Visit the California Parks LOSRA webpage for current information on facility status and campground reservations. An interactive map of recreation facilities in DWR’s Oroville-Thermalito Complex is available on DWR’s Lake Oroville Recreation webpage. Information about the 11,000-acre Oroville Wildlife Area is available on the California Department of Fish and Wildlife webpage.
CURRENT LAKE OPERATIONS
The elevation of Oroville’s reservoir is about 751 feet elevation and storage is about 1.68 million acre-feet, which is 48 percent of its total capacity and 66 percent of historical average. Temperatures over the weekend are forecasted to be in the mid- to upper-70s and decreasing to the 60s and low 70s into next week with a chance of rain mid-week.

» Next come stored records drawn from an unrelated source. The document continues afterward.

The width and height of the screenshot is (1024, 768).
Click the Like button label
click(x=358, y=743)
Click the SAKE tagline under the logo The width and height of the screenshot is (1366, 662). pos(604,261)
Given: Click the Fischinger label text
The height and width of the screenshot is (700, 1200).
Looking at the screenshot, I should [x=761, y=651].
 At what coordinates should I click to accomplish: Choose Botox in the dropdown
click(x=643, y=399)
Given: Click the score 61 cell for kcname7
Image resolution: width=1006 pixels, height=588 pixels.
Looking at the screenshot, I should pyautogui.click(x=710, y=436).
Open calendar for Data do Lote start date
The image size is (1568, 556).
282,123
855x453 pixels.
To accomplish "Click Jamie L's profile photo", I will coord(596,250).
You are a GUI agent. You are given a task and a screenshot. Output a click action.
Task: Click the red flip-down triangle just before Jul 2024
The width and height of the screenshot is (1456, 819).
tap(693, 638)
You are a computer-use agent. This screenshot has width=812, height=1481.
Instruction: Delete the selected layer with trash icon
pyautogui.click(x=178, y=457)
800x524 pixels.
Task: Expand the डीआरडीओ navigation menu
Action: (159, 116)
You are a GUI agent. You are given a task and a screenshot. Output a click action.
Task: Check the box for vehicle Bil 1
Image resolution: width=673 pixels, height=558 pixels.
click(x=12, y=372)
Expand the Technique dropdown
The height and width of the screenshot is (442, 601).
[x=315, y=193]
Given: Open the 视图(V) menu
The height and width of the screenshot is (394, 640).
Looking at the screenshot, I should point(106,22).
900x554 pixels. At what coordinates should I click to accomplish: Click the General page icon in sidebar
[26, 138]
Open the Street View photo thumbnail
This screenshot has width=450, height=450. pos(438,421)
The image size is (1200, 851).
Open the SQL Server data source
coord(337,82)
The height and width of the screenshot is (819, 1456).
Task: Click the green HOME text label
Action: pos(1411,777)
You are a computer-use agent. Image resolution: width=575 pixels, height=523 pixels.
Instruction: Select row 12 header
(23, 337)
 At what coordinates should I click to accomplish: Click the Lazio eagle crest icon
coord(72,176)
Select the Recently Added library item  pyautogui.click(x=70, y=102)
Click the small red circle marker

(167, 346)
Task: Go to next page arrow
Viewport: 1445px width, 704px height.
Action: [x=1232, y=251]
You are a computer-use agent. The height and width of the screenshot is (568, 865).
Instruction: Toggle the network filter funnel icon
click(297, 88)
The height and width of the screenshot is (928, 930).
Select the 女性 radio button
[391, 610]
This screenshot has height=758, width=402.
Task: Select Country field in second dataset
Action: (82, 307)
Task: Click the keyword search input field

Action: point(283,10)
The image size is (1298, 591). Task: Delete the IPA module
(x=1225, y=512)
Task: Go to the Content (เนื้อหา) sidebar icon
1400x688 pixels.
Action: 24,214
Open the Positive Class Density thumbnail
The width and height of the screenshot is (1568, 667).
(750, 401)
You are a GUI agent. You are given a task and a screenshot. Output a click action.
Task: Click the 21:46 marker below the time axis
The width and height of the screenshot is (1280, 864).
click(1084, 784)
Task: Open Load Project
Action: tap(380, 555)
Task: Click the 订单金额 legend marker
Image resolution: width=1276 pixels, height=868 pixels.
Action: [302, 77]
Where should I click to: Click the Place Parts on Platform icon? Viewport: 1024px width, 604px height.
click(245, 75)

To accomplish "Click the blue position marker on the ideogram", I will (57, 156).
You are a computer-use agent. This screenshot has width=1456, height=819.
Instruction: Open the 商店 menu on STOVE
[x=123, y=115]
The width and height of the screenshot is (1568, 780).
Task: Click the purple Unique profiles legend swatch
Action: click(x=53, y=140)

The average daily inflows this week have been between 3,000 to 5,000 cubic feet per second (cfs) and projected to continue at this rate next week. Inflows are subject to change based upon on actual weather conditions.
Starting April 2, 2022, DWR has initiated daily reductions in total flows to the Feather River and flows are projected to be at 1,100 cfs by Sunday. At 1,100 cfs to the Feather River, flow in the low-flow channel through the City of Oroville is 650 cfs and flow through the Thermalito Afterbay Outlet currently is 450 cfs. Flows are assessed daily.
The public can track precipitation, snow, reservoir levels, and more at the California Data Exchange Center at www.cdec.water.ca.gov. The Lake Oroville gage station is identified as “ORO”.
All data as of midnight 4/8/2022
California is entering its third year of drought conditions. With water conservation now a way of life in California, everyone is encouraged to find ways to save water. See tips, tools, and ideas on the Save Our Water website. Information about real time local hydrological conditions, forecasts, and water conditions is available on DWR’s new website California Water Watch.